In diesem Beitrag erfahren Sie, was Sie bei der Gefährdungsbeurteilung für Baustellen beachten müssen, welche Gesetze und Vorgaben hier gelten und wie der Arbeitsschutz auf Baustellen kontrolliert wird.


Das Unfallgeschehen auf Baustellen in Deutschland

Im Jahr 2023 wurden insgesamt 108.818 meldepflichtige Arbeitsunfälle auf Baustellen gemeldet;

  • Davon betrafen rund 31 % Verletzungen durch spitze, harte oder scharfe Gegenstände.
  • Gefolgt von 26 % Verletzungen durch Aufprallen auf oder gegen ortsfeste Gegenstände.
  • Mehr als 17 % der Arbeitsunfälle wurden aufgrund akuter körperlicher und seelischer Belastungen gemeldet.

(Quelle: Arbeitsunfälle auf Baustellen 2023 | Statista)

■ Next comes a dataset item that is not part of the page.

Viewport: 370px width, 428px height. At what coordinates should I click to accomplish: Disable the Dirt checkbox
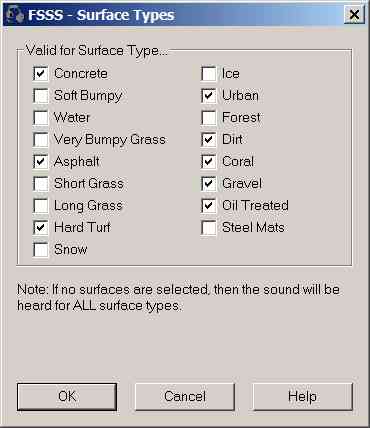(x=209, y=140)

Obwohl Baustellen im Vergleich zu vor 20 Jahren insgesamt sicherer geworden sind und die Zahl der tödlichen Arbeitsunfälle rückläufig ist, lauern immer noch viele Gefahren auf Baustellen, von denen einige vermeidbar gewesen wären.


Gefährdungsbeurteilung für Baustellen ganzheitlich erstellen

Warum funktioniert das Zusammenarbeiten in einem Ameisenhaufen so gut? Weil jede Ameise genau weiß, was sie zu tun hat, um sich und andere nicht zu gefährden. So ähnlich verhält es auch mit der Gefährdungsbeurteilung für Baustellen: Mit ihr fällt und steht der Arbeitsschutz auf einer Baustelle. Sie ist das Fundament und Herzstück, auf dem alle weiteren Arbeitsschutzmaßnahmen basieren. Wie etwa Betriebsanweisungen für Arbeitsmittel und Gefahrstoffe oder Unterweisungen für Beschäftigte auf Baustellen. Dementsprechend ernsthaft und sorgfältig sollten Sie die Gefährdungsbeurteilung für Ihre Baustelle durchführen.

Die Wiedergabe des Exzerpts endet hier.